Pria tua itu hanya menatap tanpa emosi pada lusinan mayat berjubah merah di bawahnya, bahkan tidak peduli dengan cengkeraman maut yang dimiliki Ruford di ujung jubahnya sendiri. Priest legendaris itu tidak lebih dari seratus tahun; meskipun Priest hidup lebih pendek daripada mereka yang memperoleh kekuatan mereka sendiri, pria itu masih memiliki satu abad lagi untuk tumbuh lebih kuat. Jika bukan karena Martin sebagai anak suci, dia sebenarnya akan digantikan Hendrick dalam hal klaim kepausan.
Namun, semuanya sudah berakhir sekarang.

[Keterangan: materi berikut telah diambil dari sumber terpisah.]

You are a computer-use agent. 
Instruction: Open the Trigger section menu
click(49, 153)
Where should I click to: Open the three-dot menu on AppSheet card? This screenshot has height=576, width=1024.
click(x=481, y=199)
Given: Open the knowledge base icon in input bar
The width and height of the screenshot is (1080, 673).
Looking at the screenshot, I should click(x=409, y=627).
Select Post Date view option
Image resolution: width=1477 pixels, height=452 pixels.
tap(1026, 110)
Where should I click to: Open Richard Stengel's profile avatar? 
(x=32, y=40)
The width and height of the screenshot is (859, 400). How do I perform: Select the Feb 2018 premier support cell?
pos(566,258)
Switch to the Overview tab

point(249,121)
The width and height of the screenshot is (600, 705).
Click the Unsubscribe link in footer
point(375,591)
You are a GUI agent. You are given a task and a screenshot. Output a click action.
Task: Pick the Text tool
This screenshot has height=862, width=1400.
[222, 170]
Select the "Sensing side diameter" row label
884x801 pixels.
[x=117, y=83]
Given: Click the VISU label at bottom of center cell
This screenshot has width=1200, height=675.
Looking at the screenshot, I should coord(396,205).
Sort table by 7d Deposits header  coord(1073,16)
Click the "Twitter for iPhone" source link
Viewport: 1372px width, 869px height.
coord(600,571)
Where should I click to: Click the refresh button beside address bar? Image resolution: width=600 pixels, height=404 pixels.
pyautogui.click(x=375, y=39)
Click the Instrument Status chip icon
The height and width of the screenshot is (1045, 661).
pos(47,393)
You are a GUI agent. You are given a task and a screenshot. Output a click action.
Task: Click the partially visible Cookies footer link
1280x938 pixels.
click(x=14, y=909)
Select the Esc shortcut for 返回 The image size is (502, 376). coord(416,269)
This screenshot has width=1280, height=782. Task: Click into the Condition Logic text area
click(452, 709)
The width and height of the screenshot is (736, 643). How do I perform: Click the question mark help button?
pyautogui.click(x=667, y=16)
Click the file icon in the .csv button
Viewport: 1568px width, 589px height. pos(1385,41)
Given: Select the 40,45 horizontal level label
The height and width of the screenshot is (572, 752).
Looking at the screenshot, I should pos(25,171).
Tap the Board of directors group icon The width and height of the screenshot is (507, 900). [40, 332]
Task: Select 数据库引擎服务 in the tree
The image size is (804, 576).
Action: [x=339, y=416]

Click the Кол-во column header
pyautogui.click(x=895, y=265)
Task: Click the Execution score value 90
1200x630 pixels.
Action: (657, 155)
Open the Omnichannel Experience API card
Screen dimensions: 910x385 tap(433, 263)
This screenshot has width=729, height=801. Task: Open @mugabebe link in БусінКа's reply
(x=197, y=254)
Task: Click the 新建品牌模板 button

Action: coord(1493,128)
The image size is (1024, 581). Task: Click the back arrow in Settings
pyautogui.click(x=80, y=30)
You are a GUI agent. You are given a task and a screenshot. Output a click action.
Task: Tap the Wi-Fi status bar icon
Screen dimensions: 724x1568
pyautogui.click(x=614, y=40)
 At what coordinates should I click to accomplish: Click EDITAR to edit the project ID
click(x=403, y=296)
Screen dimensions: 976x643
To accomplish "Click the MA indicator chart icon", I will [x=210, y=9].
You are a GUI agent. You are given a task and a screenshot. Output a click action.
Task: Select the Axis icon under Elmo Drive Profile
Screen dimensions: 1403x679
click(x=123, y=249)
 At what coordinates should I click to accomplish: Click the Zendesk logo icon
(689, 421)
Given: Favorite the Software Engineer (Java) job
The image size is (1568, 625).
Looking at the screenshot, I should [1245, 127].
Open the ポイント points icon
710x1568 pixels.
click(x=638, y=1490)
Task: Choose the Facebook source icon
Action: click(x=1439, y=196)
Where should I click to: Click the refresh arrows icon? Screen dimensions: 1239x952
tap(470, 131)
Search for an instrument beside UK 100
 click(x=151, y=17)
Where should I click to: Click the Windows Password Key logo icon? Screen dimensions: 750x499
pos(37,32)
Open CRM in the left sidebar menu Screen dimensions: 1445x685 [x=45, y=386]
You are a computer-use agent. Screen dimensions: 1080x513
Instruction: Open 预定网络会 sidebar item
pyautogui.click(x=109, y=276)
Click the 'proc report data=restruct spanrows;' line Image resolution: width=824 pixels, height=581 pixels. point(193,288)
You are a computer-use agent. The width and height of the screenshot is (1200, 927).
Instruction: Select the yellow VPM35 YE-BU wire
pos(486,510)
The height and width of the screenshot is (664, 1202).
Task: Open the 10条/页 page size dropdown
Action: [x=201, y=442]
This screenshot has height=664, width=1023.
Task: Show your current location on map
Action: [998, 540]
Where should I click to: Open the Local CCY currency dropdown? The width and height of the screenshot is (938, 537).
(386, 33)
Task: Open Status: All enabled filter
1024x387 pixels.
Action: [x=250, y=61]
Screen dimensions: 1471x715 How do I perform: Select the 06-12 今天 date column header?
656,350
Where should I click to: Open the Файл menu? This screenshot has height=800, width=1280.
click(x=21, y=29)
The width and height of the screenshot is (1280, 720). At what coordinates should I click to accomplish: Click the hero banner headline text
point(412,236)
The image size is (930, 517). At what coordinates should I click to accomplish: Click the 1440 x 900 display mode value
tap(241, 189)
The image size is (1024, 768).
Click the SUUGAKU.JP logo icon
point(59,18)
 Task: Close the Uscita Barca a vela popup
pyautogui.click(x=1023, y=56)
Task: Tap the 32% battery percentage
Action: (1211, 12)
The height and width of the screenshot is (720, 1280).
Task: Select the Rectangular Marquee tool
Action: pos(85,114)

Saint Thomas ingin menyerang, tetapi dia ditahan oleh Senma yang dihidupkan kembali. Tiga Midrens saat ini mendukung medan perang, memungkinkan dia untuk mengikat pria itu. Richard menyimpan kedua pedangnya dan mengangkat senjata terbarunya tinggi-tinggi, menyuntikkan energinya sendiri ke dalam. Pembuluh darah merah di armornya menyala sekali lagi, mengubah api suci menjadi merah darah. Pada saat dia berbalik untuk benar-benar menghadapi pelaku, Thomas tidak bisa melihat apa-apa selain ketidakpedulian melalui topeng.
Richard mengulurkan tangan kirinya, menggambar sebuah portal di langit. Paladin legendaris itu tercengang saat dia menghilang ke dalamnya, hampir tidak ingat bahwa dia adalah seorang penyihir sebelum api berwarna merah darah melahapnya dari belakang.
Butuh beberapa saat agar api mereda, tetapi semua orang melihat Saint Thomas nyaris tidak menahan pedang dengan tombaknya sendiri. Namun, api merah telah menyapu seluruh tubuhnya dan membuatnya pucat, rambutnya bergetar saat dia mencoba melawan dengan sekuat tenaga. Kuda peraknya berteriak kesakitan saat anggota tubuhnya hancur menjadi lumpur, binatang buas yang telah bertarung bersama paladin selama lebih dari seratus tahun tidak mampu menahan kekuatan Richard.
Thomas berteriak dalam kesedihan, tetapi itu dengan cepat dipotong ketika dia berbalik untuk melihat tombak menusuk ke punggungnya. Senma menggertakkan giginya saat dia membanjiri tubuh paladin dengan energinya, menghancurkan semua organnya. Richard menarik pedangnya dan menghela nafas, “Seperti yang kukatakan, pertumpahan darah. Kau yang memulai.”
Tenggorokan Thomas terangkat, tetapi dia tidak bisa mengucapkan sepatah kata pun. Ketika Senma menarik tombaknya keluar dari tubuhnya, sisa vitalitasnya memudar dan mayatnya jatuh ke tanah. Pertempuran telah berakhir.